A Requirements Measurement Program for Systems Engineering Projects: Metrics, Indicators, Models, and Tools for Internal Stakeholders
Abstract
Software engineering (SE) measurement has shown to lead to improved quality and productivity in software and systems projects and, thus, has received significant attention in the literature, particularly for the design and development stages. In requirements engineering (RE), research and practice has recognized the importance of requirements measurement (RM) for tracking progress, identifying gaps in downstream deliverables related to requirements, managing requirements-related risks, reducing requirements errors and defects, and project management and decision making.

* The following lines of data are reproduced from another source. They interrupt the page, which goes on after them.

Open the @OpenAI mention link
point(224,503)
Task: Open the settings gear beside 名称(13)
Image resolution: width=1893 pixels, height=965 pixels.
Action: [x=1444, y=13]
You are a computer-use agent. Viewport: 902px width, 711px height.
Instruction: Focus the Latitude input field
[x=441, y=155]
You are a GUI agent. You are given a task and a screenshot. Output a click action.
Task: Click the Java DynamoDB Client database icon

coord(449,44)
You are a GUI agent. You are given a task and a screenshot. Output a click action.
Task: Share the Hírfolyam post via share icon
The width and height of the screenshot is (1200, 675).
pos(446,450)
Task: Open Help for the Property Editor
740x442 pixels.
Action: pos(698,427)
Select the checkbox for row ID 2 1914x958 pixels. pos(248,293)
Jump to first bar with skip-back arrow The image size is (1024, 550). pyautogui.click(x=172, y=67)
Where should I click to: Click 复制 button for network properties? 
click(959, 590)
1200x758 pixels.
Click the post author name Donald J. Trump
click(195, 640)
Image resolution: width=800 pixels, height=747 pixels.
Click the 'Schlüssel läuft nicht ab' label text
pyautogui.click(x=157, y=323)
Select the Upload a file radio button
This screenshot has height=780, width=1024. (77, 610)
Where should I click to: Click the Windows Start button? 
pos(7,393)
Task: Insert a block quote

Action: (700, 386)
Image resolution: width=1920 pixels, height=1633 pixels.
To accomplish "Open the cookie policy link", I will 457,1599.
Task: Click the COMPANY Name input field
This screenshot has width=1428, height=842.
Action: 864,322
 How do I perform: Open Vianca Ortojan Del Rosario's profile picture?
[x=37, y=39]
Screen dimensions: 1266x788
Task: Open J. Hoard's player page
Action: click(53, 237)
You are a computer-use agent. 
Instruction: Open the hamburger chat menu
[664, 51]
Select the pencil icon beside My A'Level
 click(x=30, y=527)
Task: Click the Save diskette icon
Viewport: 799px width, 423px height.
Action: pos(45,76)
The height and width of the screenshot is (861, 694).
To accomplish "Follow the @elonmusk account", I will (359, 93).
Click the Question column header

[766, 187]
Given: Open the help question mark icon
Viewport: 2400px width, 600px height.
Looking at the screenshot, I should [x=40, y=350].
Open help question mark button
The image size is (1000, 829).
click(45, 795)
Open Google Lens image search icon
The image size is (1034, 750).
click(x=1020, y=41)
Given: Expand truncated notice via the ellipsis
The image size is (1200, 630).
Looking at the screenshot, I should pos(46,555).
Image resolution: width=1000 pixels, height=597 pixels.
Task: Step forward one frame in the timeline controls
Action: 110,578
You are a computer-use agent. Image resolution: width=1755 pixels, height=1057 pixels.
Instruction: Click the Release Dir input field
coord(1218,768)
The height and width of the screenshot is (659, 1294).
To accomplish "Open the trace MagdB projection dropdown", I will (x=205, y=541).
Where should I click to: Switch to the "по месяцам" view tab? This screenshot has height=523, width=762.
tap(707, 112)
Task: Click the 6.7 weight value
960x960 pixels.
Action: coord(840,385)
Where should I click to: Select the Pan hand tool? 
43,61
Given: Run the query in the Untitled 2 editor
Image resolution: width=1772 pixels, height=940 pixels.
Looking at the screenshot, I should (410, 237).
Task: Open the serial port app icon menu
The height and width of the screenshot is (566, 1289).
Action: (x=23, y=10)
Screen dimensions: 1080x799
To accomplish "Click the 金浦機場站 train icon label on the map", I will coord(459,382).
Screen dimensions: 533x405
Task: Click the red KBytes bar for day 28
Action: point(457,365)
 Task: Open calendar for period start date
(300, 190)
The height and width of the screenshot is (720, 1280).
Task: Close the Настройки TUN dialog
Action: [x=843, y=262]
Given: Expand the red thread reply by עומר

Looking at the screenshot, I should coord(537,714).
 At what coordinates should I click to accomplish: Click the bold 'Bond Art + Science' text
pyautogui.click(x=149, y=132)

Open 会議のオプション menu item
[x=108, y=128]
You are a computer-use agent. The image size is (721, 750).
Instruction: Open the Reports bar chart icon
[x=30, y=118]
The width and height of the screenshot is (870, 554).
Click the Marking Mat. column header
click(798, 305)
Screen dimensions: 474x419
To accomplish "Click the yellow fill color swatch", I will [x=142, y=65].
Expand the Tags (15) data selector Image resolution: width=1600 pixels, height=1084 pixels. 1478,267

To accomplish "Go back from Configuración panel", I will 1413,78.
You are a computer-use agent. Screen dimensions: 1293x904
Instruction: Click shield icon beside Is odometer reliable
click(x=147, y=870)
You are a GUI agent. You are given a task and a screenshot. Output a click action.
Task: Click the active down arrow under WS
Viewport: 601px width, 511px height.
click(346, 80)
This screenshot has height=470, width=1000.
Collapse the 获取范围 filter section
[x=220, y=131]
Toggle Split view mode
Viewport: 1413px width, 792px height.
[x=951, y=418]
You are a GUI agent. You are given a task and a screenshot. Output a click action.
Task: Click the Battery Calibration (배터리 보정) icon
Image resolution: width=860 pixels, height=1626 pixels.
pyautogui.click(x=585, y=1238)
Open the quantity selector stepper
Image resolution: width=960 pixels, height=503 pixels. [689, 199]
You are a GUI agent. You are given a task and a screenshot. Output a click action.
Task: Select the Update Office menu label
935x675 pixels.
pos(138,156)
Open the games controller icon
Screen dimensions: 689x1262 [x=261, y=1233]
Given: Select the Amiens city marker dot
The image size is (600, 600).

However, despite the recognized benefits of RM, research indicates that only 5\% of the literature on SE measurement addresses requirements. This small percentage is reflected in the lack of well-defined and ready to use requirements metrics, approaches, tools, and frameworks that would enable the effective implementation and management of a RM program. Such a program would, in turn, provide the various internal stakeholders with various quantitative requirements-driven information (e.g., measures, indicators, and analytics, etc.) in order for them to better manage, control, and track their respective process activities. This shortage makes the process of RM, at best, complicated and, at worst, non-existent in most projects. The RM process is further complicated in large systems engineering projects due to large project sizes, numerous internal stakeholders, time pressure, large numbers of requirements, other software artifacts, to name a few.
This integrated-article thesis aims to address the aforementioned problem through the following main contributions that have been researched and validated within the context of a large systems engineering project in the rail-automation domain: (i) an empirically derived and validated structured requirements metric suite; (ii) an approach for deriving and organizing requirements metrics and related information; (iii) a requirements-centric, measurement-based health assessment framework; (iv) a meta-model for managing requirements -driven information for internal stakeholders; (v) a prototype requirements dashboard that builds upon and automates the concepts in i, ii, iii, and iv.
These contributions have implications for research on RM through extending the body of work on RM and promulgating further research. For practice, the results of this thesis are anticipated to facilitate the implementation and management of RM programs in real-world projects.